Je le regardai. Quelque chose dans la mâchoire. Dans la ligne du visage.
Une photo dans l’appartement d’Emmy, un homme plus jeune avec la même ossature, le même pli autour de la bouche.
— Que vous étiez de la même famille.
— C’est à sa mort que j’ai trouvé les papiers. Une lettre d’Alistair à la mère d’Alan.
Il prit un moment.
— Mon père a eu un autre fils, quelques années après ma naissance. Il ne l’a jamais reconnu.
Ses yeux restèrent sur la table.
— Alistair s’en est occupé.
Il passa lentement le pouce sur le bord de sa tasse.
— Alan savait. Il n’a jamais rien dit.
Je le regardai.
— Et vous.
Il releva à peine les yeux.
— J’ai compris trop tard. On se ressemblait.
— Vous ne lui avez jamais dit. À Emmy.
Ce n’était pas une question. Il le sut.
— Comment lui dire.
Il n’attendit pas de réponse.
Je finis mon café. Lui aussi. Dehors, un groupe de touristes s’engageait vers l’entrée du château, parapluies ouverts, appareil photo au cou, indifférents aux murs de silex et à ce qu’ils avaient retenu depuis des siècles.
— La page arrachée du carnet, dis-je en me levant.
Il leva les yeux.
— Je sais.
— Vous savez qui l’a prise ?
Il hésita une seconde de trop.
— Non.
Je remis mon manteau. Il resta assis, les mains toujours à plat sur la table, les yeux sur sa tasse vide.
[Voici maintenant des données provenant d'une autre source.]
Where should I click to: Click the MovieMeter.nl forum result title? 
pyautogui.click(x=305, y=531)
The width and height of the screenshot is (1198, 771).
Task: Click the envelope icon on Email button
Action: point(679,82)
— Merci pour le café, monsieur Reed.
Je sortis sans me retourner. Derrière moi, j’entendis sa chaise racler légèrement le sol. Il ne se leva pas tout de suite. Un homme qui n’a nulle part où aller et qui reste assis encore un moment parce que c’est tout ce qu’il peut faire.
Je sortis dans la rue. Prudence Englehart venait en sens inverse, à trois mètres. Elle me vit. Quelque chose traversa son visage, trop bref pour être nommé. Elle continua sans ralentir.
La pluie avait forcé. Je rentrai à pied, le col relevé.